_Polecenie:_
Wypisz dosłownie fragment tekstu o nowym trofeum klubowych mistrzostw świata. Zacznij od miejsca ze słowami „16 listopada 2024, 16:44”, a zakończ po słowach „FIFA, Gianniego Infantino.”.
+++ Fragment dokumentu +++
Reklama

Megalomania Gianniego Infantino. Umieści swoje nazwisko na pucharze

Mikołaj Wawrzyniak

Opracowanie:Mikołaj Wawrzyniak

16 listopada 2024, 16:44 • 2 min czytania 7 komentarzy

Już w czerwcu przyszłego roku ruszają klubowe mistrzostwa świata. W odnowionym turnieju po raz pierwszy będą brać udział 32 drużyny z całego globu. Wraz ze zmianą formatu rozgrywek postanowiono o stworzeniu nowego trofeum dla zwycięzców. Zaprezentowany niedawno puchar uderza swoją oryginalnością, zwłaszcza, że aż dwukrotnie umieszczono na nim imię prezydenta FIFA, Gianniego Infantino.
+++ Zestawienie +++
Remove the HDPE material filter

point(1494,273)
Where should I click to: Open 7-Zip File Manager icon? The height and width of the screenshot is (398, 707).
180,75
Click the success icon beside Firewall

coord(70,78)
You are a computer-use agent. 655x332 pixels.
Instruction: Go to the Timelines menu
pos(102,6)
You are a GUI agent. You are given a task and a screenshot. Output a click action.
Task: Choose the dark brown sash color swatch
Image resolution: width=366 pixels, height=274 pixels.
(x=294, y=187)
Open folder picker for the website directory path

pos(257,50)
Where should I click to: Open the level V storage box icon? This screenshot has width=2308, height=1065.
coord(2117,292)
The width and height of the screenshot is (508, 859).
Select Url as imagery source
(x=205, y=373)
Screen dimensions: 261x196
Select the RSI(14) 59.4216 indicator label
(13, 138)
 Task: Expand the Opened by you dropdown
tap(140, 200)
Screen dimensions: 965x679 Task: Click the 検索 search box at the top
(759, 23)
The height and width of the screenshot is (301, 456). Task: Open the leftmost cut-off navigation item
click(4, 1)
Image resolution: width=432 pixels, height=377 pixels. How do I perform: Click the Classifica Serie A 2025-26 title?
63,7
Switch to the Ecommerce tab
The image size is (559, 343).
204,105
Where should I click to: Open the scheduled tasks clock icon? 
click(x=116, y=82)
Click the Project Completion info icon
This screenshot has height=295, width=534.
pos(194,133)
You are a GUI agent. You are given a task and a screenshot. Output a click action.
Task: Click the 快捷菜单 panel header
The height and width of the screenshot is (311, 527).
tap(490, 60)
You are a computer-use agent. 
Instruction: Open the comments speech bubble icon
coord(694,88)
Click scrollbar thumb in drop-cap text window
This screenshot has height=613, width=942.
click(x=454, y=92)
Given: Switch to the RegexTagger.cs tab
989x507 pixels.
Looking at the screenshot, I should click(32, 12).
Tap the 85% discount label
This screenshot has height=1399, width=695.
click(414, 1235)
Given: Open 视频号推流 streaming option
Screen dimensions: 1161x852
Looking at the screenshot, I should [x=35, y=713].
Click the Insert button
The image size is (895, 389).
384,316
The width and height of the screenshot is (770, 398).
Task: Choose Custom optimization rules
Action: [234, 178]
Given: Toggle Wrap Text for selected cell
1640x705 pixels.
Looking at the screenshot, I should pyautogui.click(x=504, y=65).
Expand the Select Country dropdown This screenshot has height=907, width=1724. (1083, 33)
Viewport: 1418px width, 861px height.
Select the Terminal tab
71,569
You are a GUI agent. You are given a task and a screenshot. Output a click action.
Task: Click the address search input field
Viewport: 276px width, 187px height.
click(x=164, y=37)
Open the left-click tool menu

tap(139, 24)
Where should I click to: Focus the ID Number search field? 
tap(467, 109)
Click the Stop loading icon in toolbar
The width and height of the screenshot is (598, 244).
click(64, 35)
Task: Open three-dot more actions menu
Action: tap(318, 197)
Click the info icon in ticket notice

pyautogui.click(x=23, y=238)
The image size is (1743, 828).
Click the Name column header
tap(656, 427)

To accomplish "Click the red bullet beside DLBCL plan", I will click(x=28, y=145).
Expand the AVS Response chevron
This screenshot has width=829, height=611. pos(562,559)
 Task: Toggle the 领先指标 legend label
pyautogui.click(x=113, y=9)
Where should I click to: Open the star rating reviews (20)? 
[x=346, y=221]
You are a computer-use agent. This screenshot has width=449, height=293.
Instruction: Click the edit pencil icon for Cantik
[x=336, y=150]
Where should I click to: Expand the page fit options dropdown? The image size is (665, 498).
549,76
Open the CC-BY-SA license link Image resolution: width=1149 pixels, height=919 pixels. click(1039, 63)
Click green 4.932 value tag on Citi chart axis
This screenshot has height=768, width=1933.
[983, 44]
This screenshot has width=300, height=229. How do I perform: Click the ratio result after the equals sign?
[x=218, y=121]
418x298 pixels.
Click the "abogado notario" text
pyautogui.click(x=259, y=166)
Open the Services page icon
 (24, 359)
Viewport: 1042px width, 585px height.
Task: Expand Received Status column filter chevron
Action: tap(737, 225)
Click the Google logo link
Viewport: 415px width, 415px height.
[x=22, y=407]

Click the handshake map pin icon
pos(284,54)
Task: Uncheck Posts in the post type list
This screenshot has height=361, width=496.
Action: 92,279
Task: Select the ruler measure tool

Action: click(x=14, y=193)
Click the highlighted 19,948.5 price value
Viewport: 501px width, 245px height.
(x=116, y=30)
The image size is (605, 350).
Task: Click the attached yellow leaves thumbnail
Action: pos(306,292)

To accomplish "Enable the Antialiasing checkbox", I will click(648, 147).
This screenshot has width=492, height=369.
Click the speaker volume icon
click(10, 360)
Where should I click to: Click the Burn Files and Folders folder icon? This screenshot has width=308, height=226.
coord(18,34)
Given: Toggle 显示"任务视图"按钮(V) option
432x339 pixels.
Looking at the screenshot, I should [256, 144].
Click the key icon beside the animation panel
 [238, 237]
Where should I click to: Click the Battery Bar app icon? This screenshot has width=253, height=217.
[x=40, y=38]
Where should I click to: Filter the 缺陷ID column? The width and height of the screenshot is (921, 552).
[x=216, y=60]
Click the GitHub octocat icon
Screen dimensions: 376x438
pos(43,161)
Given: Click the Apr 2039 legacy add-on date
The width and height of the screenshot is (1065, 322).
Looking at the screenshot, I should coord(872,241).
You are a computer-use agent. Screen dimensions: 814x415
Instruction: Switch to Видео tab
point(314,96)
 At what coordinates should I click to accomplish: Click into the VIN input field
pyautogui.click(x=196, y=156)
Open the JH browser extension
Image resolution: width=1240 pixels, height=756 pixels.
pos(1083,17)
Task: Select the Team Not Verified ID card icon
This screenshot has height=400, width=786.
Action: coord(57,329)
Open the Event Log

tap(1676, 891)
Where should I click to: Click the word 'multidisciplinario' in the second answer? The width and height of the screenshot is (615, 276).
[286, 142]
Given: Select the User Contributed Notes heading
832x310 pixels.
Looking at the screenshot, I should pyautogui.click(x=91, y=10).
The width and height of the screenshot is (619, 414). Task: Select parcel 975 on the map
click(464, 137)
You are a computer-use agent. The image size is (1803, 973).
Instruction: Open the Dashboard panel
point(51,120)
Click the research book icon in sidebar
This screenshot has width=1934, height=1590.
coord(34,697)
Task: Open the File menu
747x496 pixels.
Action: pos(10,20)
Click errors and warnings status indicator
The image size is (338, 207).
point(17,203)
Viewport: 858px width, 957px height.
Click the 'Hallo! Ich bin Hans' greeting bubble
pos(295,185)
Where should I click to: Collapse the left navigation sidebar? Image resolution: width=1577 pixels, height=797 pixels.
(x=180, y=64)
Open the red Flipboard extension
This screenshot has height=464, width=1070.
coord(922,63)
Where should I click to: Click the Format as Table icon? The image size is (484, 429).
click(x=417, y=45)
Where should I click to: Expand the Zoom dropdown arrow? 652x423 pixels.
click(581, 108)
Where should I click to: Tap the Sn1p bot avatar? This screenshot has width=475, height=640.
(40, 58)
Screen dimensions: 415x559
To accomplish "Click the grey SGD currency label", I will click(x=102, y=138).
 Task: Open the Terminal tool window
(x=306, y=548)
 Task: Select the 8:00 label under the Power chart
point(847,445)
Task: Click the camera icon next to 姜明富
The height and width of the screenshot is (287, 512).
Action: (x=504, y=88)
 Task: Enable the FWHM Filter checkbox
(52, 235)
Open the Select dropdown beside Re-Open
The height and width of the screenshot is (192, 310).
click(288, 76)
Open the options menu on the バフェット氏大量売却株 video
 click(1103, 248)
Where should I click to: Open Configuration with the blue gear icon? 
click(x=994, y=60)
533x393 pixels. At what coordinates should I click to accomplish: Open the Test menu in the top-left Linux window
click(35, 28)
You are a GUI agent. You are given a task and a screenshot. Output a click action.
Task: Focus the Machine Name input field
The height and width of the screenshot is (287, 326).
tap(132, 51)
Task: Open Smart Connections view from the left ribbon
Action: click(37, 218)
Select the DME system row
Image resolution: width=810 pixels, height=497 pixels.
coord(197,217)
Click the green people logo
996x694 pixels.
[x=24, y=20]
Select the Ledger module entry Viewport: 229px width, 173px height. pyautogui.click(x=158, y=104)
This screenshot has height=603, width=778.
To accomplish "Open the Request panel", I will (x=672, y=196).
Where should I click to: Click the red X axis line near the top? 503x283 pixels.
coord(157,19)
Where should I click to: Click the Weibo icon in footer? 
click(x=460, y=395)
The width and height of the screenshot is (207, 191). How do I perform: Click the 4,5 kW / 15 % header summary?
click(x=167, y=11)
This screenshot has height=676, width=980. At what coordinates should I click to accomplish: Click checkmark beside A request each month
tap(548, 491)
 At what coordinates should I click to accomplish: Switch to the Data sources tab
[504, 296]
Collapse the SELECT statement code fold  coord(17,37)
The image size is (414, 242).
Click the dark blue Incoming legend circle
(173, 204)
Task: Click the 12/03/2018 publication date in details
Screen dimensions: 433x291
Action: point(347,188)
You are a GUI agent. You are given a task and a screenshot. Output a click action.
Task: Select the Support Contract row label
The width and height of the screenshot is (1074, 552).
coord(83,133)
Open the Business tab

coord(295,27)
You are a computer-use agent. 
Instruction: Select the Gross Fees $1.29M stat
+++
_Wynik ćwiczenia:_
16 listopada 2024, 16:44 • 2 min czytania 7 komentarzy

Już w czerwcu przyszłego roku ruszają klubowe mistrzostwa świata. W odnowionym turnieju po raz pierwszy będą brać udział 32 drużyny z całego globu. Wraz ze zmianą formatu rozgrywek postanowiono o stworzeniu nowego trofeum dla zwycięzców. Zaprezentowany niedawno puchar uderza swoją oryginalnością, zwłaszcza, że aż dwukrotnie umieszczono na nim imię prezydenta FIFA, Gianniego Infantino.